I can feel my features flushing, my eyes crinkling into tiny slots in a desperate effort to keep the tears at bay. "Un-uh," I say softly, looking down at the dusted black of John's boots.


"What, Rodney? I didn't catch that." He's truly torturing me. The bastard. He knows I'm not him. What does he expect me to do? I care about him .. isn't that supposed to be enough?

"No, I don't, okay?!" I shout it back, shouting my only defense now.

He shouts right back, getting right up in my face. "And you don't want to, so leave it the fuck alone!" He looks surprised that he's yelled - lost control for the first time I've seen. He spins away from me and crosses his arms protectively over his chest, looking so skinny and frail in the black pullover, even with his jaw set like that.

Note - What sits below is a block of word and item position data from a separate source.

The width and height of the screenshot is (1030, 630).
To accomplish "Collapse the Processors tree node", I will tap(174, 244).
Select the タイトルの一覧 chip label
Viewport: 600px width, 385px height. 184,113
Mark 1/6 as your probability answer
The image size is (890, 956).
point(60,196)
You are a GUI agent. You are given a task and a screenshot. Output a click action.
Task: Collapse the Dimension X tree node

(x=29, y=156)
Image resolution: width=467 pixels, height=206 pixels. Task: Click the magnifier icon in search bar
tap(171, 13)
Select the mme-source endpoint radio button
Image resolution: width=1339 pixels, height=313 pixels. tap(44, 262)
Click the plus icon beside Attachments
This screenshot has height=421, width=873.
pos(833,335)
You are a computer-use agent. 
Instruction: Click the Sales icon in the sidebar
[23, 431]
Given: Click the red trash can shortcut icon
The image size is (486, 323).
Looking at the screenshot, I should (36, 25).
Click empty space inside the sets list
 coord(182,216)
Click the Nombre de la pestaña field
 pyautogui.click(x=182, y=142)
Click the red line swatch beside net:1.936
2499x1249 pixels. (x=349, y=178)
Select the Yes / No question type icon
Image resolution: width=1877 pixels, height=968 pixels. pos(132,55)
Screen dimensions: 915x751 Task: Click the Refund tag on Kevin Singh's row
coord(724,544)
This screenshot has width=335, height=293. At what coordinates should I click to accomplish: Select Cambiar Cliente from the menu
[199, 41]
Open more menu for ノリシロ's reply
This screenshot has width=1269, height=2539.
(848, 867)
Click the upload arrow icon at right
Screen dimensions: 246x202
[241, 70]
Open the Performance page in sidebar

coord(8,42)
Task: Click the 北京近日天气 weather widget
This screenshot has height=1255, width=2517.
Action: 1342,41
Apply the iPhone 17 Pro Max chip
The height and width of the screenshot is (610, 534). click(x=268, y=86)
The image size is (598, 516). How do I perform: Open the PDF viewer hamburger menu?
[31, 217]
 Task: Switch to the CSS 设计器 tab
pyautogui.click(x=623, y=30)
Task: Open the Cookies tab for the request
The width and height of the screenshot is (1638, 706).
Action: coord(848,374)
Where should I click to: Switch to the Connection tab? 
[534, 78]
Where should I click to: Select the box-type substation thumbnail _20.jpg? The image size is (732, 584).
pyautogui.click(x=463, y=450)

I can't stand to see him like that - so utterly vulnerable and alone. He's dangerous; I can almost hear the tension in his muscles like the low hum of machinery that I usually find so comforting. But, with John, I've always been playing with fire. I've known that from that first blowjob in the lab. There's something dangerous about him. He sends out his own warning, his own defense shield. But, like the Ancient 'invulnerability broach,' it keeps some good things out along with the bad. In the end, it's better to die in a flight of shield-less heroism than of a slow starvation - trust me, I know.

So, even though all of my considerable defensive instincts are screaming at me, I step toward him, reaching out for him. He lets my arm rest on his shoulder, but his muscles are tense. The pressure is building, and he could still explode.

"I'm sorry, John." Ordinarily, I don't apologize, but I see how much pain this has caused him and I truly am sorry.

He sighs and I feel him relax, all the fight expelled in that single breath. Encouraged, I give his shoulder a squeeze, run my hand down his arm - it's limp like a rag doll. He raises his eyes to me, and there's no more anger there - just the pure unadulterated pain behind it. "I'm sorry too, Rodney." His voice is as deflated and hollow as the walking corpse that is now his body. It is as though the anger was the only thing keeping him going - animating him.

I catch the meaning in that lifeless stare. John is a thousand miles away, he's pulled back so far from the surface that no matter what I do, there's no hope of finding him. He wants to end it.

"No..." I shake my head in denial. Doesn't he know how much I need him? He's not the only one who's gotten too close. Sure, I don't have any scars or dead buddies to show for it, but he's seen me inarticulate and vulnerable in the midst of an orgasm, sleepy and cuddly in bed, bouncy and verging on romantic. I haven't trusted anybody to see that in a very long time. He can't just pull out like that. He's holding all the cards, but he doesn't have the right. "John, please. I'll do... I want you. John, please, we don't have to talk about it. I'm so sorry, I just..."

A spark of fight has returned to him, and it makes me both hopeful and utterly depressed. His voice isn't as harsh as it should be, considering the words. "As much as I hate to contradict your entire Rodney-centric worldview, this is not about you. This is about me."

He's just saying that to let me down easy. I fucked up and he's just going to find someone better. He can keep finding people until he finds one that's not going to hurt him. He's going to keep that damn shield on until he starves. And I thought I could do something for him. I am such...

"And, no, Rodney, when I say it's not you, it's me, I don't mean 'It's you but I want to be nice about it.' I mean it's my problem. It was me that fucked up, and it's me than can't get over it and it's me that's going to deal with it." He runs his fingers furtively through his hair.

"John..."


"Alone." His voice is firm, but he doesn't snap. He gives me a small smile, a petty reassurance, and walks out. He doesn't have his usual possessed gait. He almost seems lost in a place that he usually acts like he owns.

'Alone.' The word sounds so final, so hopeless. It used to be something I reveled in. I used to need time to be alone, silence to work, and think, and be myself. But now the silence is claustrophobic and haunting. Just when I was beginning to think that maybe I didn't have to be alone... I am.

I slam my fist down hard on the harsh stone of the lab bench, not caring -for once- that it hurts.